BIP-360 introduces a new output type called Pay-to-Quantum-Resistant-Hash. It works like Taproot but removes the element a quantum computer could exploit. Spending uses post-quantum signature schemes based on NIST-approved algorithms. The new addresses begin with “bc1r.”

The design preserves compatibility. Legacy nodes treat the outputs as “anyone-can-spend” while upgraded nodes validate them correctly. This allows a soft fork rather than a disruptive hard fork.

There is a cost. Post-quantum signatures are larger than current signatures. Some schemes produce signatures up to 8 kilobytes. This could drive fees higher unless miners give them a witness discount.

The hard part: BIP-361

BIP-361 addresses the vulnerable legacy supply. It proposes setting a deadline for holders to migrate to quantum-resistant addresses. After that, the network stops honoring spends from old vulnerable signature types.

The problem is the coins that cannot migrate. The estimated 1.7 million BTC in ancient addresses, including Satoshi’s, cannot be moved because the owners are lost. If BIP-361’s signature sunset takes effect, these coins would be frozen permanently.

This pits two Bitcoin principles against each other: immutability versus preventing catastrophic theft. The debate is unresolved. Critics argue that freezing coins is more dangerous than the quantum threat itself. Supporters counter that doing nothing guarantees eventual theft.

How Bitcoin compares to other chains

Ethereum has taken a more aggressive approach. Vitalik Buterin published a quantum-resistance roadmap targeting multiple layers. Ethereum can move faster due to its more flexible governance.

Ripple’s XRP Ledger has a four-phase plan targeting quantum resistance by 2028. Hedera already uses hash-based cryptography that is inherently more resistant.
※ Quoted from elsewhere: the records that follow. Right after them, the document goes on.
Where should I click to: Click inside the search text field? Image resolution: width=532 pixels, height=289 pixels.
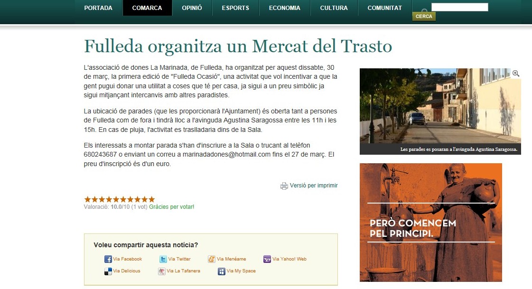coord(460,7)
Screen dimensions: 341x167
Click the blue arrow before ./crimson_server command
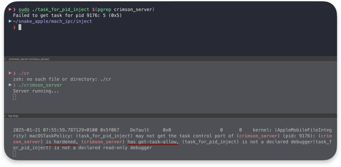pyautogui.click(x=10, y=85)
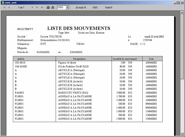Go to the first page of the report
185x137 pixels.
[x=4, y=7]
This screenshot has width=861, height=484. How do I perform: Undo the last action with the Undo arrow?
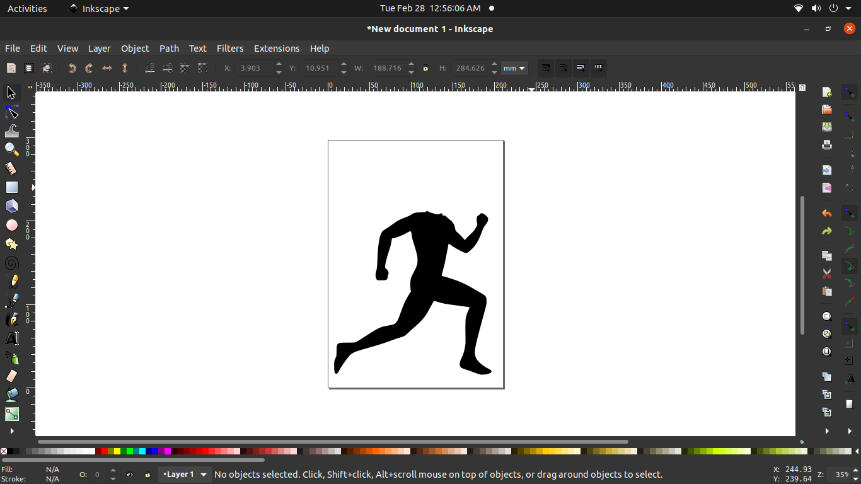826,213
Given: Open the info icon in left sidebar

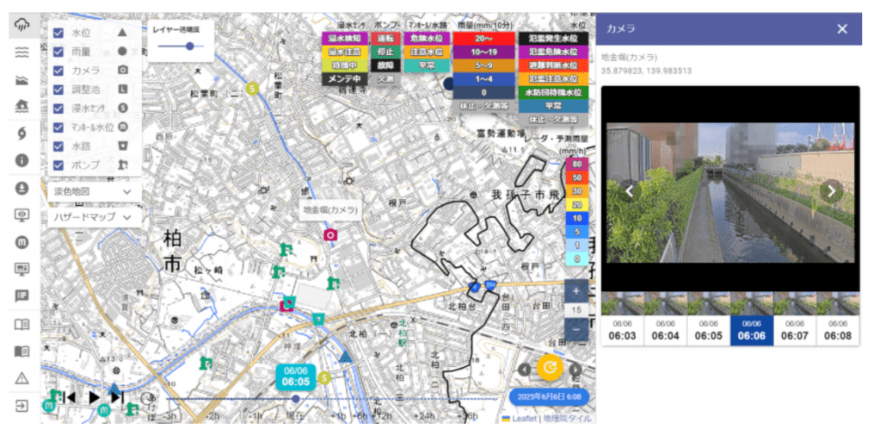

Bitcoin’s migration is harder due to its massive exposed legacy supply and consensus-driven governance. What looks like slow movement is partly Bitcoin facing a harder version of the problem.

What it means for holders

There is no immediate danger. No quantum computer capable of breaking Bitcoin exists today. Holders do not need to do anything urgent.

The vulnerability applies only to addresses with exposed public keys. Coins held in modern address types that have never been spent are protected by hashing. When quantum-resistant addresses become available, holders can migrate their coins to the new “bc1r” type.

The episode shows Bitcoin’s adaptability. The most contentious question about frozen coins remains unresolved and may prove to be one of the hardest decisions Bitcoin ever makes. For now, the takeaway is calm awareness. The threat is real but distant. The response has begun. No urgent action is required. The hardest choices are still ahead.

This article is for informational purposes and does not constitute financial advice. Cryptocurrency markets are volatile. Always do your own research.